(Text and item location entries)
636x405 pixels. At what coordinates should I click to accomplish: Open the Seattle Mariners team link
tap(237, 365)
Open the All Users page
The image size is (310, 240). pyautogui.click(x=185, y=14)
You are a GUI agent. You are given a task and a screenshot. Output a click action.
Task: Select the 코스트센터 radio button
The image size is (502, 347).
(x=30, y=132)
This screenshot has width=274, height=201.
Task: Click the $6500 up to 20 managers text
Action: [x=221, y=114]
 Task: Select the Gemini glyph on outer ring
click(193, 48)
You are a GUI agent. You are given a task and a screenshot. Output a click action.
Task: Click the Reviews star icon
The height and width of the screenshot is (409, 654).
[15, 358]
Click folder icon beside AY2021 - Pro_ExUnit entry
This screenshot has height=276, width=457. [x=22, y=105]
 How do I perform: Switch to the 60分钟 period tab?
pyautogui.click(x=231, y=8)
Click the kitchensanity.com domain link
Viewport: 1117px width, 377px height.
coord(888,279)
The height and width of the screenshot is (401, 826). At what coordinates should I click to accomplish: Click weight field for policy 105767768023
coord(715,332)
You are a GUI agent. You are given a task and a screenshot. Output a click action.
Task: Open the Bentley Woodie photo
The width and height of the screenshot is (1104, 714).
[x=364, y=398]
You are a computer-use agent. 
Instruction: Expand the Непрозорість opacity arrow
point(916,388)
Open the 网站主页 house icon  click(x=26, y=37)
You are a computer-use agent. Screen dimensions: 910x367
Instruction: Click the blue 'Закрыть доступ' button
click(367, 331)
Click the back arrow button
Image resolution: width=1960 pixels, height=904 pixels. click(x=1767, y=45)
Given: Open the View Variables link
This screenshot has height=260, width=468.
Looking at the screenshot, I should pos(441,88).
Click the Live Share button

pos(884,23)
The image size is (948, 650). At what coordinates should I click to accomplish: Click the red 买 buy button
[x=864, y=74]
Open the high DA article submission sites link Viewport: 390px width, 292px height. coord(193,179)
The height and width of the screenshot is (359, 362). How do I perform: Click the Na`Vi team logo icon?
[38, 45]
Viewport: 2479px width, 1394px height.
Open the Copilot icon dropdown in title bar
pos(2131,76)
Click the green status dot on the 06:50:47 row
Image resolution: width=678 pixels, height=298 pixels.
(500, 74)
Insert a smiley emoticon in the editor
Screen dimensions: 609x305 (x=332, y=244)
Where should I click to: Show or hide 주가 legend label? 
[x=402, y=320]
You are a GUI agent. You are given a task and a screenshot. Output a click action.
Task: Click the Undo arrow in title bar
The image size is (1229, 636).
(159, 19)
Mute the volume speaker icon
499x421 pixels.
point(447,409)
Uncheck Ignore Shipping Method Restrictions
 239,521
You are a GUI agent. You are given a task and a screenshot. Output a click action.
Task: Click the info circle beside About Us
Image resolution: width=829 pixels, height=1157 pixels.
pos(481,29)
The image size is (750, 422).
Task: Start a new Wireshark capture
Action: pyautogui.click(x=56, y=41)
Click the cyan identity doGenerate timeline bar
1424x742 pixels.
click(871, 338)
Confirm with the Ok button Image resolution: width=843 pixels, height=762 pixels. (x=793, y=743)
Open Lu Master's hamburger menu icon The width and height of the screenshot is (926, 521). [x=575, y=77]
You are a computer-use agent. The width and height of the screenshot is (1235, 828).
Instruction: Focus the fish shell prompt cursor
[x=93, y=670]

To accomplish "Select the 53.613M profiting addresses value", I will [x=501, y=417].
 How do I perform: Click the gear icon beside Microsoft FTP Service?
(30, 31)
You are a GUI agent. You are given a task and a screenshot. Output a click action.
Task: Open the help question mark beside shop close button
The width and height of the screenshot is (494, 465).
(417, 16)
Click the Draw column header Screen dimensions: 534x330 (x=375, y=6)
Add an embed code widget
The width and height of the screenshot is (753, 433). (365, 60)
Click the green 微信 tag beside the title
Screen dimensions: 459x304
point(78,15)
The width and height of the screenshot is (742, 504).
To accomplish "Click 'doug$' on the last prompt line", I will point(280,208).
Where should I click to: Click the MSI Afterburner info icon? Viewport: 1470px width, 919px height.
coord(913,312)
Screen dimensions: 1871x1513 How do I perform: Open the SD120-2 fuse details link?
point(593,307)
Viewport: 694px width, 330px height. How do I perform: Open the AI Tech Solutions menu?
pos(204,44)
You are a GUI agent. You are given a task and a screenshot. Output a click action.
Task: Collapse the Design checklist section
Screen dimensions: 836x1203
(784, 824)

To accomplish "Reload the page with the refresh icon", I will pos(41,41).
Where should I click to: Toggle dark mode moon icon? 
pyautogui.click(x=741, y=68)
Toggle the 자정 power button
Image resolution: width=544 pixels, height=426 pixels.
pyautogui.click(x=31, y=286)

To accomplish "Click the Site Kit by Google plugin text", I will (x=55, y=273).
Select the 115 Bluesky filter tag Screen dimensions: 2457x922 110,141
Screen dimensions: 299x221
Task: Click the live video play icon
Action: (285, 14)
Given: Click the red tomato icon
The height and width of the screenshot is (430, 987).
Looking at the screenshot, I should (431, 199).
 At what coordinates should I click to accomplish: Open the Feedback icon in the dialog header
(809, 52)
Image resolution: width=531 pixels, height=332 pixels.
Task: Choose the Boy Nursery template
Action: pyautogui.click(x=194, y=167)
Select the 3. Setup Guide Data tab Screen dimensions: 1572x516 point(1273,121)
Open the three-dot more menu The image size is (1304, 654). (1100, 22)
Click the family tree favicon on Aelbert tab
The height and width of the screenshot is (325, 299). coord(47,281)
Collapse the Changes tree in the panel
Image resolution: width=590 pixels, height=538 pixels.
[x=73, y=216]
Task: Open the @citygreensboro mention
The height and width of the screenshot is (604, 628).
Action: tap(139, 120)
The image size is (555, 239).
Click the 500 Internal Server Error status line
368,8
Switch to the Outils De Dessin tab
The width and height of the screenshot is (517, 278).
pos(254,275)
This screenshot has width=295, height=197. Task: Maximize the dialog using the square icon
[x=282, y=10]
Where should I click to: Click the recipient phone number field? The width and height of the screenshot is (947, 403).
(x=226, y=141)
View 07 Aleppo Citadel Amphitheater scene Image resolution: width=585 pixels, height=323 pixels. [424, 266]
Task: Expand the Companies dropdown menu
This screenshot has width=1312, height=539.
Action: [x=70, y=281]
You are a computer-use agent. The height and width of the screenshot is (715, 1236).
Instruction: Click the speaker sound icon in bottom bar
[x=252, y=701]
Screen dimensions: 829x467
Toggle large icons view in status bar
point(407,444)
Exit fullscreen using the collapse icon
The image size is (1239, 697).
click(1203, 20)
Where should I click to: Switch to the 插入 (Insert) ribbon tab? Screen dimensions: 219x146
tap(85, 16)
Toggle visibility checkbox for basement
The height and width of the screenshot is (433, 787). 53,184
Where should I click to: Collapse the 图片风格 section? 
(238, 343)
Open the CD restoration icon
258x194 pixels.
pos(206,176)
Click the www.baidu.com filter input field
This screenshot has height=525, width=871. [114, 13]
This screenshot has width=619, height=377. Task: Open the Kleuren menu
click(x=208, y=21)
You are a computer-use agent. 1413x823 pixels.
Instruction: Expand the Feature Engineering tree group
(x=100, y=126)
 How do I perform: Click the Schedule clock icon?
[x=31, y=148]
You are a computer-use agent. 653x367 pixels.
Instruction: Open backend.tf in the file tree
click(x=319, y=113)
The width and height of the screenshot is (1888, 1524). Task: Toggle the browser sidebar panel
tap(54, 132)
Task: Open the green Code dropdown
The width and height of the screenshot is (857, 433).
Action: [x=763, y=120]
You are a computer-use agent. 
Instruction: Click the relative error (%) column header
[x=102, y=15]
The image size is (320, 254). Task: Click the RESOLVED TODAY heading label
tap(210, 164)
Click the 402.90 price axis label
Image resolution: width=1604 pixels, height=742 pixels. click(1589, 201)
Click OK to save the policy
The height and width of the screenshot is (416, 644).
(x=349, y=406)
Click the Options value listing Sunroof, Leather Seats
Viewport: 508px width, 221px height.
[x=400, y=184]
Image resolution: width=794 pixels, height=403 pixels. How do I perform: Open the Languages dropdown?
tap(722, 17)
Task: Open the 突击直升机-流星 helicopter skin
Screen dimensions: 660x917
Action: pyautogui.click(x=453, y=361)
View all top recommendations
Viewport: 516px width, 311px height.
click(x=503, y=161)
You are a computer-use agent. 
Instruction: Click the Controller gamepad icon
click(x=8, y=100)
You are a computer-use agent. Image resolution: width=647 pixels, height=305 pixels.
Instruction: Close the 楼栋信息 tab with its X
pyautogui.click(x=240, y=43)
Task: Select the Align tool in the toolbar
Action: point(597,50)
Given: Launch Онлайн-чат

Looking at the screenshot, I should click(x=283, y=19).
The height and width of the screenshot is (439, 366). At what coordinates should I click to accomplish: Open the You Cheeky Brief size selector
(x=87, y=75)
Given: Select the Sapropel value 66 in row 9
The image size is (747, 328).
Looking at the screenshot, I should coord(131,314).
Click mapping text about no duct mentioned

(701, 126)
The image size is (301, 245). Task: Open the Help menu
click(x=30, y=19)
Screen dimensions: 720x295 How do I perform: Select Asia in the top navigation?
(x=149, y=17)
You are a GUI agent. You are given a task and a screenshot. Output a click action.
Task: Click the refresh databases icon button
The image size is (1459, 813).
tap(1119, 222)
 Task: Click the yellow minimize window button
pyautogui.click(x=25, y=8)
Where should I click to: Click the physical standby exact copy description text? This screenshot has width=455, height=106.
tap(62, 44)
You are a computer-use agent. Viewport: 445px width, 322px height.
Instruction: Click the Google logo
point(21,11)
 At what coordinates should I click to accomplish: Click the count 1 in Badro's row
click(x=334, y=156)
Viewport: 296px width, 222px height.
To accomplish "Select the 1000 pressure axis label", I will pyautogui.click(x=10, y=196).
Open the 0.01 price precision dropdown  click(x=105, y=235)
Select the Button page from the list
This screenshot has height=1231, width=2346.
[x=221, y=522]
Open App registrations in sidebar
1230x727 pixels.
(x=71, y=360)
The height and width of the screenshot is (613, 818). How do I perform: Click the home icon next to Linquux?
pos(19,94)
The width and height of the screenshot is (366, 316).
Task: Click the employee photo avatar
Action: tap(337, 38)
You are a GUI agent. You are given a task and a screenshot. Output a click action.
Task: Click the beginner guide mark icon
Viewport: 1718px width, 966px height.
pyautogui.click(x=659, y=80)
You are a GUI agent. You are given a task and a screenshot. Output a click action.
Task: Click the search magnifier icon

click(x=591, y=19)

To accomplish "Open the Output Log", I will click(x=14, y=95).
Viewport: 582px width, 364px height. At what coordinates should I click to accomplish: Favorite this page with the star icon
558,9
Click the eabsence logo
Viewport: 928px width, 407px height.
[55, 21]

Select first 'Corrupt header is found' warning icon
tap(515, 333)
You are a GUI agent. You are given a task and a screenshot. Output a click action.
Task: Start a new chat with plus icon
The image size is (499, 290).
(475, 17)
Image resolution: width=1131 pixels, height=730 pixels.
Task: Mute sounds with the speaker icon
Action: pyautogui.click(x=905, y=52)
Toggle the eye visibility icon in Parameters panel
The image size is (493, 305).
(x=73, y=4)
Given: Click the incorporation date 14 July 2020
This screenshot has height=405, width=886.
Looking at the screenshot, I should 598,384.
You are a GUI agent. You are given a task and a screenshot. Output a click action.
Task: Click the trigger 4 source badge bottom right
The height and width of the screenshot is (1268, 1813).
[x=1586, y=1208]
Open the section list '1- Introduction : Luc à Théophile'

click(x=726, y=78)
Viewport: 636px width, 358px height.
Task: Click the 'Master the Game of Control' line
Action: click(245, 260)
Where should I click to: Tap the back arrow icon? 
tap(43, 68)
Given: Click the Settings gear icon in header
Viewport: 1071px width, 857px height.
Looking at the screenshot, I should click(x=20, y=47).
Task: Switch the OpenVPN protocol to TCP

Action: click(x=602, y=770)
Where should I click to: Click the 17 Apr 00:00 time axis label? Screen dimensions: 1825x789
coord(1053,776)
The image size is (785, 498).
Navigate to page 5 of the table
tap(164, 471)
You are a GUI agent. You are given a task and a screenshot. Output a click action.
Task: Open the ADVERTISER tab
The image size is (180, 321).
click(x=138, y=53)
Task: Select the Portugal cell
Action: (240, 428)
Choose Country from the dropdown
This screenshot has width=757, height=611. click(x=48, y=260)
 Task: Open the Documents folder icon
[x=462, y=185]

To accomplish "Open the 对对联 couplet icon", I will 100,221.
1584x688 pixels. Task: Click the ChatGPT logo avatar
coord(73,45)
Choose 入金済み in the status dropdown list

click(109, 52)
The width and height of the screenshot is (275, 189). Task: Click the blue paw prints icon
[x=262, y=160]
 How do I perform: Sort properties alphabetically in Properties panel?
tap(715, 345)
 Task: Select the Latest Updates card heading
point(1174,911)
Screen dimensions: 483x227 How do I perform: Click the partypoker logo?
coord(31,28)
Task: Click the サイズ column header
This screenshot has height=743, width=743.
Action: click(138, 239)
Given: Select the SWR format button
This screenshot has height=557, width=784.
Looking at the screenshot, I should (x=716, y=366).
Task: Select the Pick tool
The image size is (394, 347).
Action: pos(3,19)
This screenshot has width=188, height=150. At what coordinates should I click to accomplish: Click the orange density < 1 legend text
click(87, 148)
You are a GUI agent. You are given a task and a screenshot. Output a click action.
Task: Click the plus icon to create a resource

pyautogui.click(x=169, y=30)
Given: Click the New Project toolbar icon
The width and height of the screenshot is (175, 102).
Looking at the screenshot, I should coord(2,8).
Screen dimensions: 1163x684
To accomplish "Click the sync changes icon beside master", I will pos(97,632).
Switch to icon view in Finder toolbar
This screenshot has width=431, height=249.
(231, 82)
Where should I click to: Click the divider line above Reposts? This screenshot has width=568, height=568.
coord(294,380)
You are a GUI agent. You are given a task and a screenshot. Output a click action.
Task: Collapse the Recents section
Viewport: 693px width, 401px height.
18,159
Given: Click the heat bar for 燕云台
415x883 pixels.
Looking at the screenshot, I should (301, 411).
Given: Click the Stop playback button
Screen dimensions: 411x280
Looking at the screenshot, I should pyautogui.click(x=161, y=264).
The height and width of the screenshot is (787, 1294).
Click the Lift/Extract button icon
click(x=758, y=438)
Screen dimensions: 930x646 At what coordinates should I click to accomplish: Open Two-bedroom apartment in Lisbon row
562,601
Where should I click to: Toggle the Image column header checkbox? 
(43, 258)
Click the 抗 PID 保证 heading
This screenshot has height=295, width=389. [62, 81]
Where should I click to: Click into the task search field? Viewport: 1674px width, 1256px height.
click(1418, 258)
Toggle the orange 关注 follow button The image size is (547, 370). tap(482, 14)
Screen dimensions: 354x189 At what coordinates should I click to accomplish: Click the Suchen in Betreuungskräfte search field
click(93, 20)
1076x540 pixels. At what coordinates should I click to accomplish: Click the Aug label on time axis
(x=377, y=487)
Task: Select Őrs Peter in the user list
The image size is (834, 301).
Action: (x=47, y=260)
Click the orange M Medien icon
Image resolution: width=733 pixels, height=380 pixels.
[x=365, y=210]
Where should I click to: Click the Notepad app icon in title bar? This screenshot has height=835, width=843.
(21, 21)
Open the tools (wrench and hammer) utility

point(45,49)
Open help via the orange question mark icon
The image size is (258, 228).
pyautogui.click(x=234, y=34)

# EXERCISE DETAILS
Copy the rows above word for word, from the line containing "This screenshot has width=295, height=197." to the line containing "click(x=319, y=113)", including both of those lines.

# FULL ANSWER
This screenshot has width=295, height=197. Task: Maximize the dialog using the square icon
[x=282, y=10]
Where should I click to: Click the recipient phone number field? The width and height of the screenshot is (947, 403).
(x=226, y=141)
View 07 Aleppo Citadel Amphitheater scene Image resolution: width=585 pixels, height=323 pixels. [424, 266]
Task: Expand the Companies dropdown menu
This screenshot has width=1312, height=539.
Action: [x=70, y=281]
You are a computer-use agent. The height and width of the screenshot is (715, 1236).
Instruction: Click the speaker sound icon in bottom bar
[x=252, y=701]
Screen dimensions: 829x467
Toggle large icons view in status bar
point(407,444)
Exit fullscreen using the collapse icon
The image size is (1239, 697).
click(1203, 20)
Where should I click to: Switch to the 插入 (Insert) ribbon tab? Screen dimensions: 219x146
tap(85, 16)
Toggle visibility checkbox for basement
The height and width of the screenshot is (433, 787). 53,184
Where should I click to: Collapse the 图片风格 section? 
(238, 343)
Open the CD restoration icon
258x194 pixels.
pos(206,176)
Click the www.baidu.com filter input field
This screenshot has height=525, width=871. [114, 13]
This screenshot has width=619, height=377. Task: Open the Kleuren menu
click(x=208, y=21)
You are a computer-use agent. 1413x823 pixels.
Instruction: Expand the Feature Engineering tree group
(x=100, y=126)
 How do I perform: Click the Schedule clock icon?
[x=31, y=148]
You are a computer-use agent. 653x367 pixels.
Instruction: Open backend.tf in the file tree
click(x=319, y=113)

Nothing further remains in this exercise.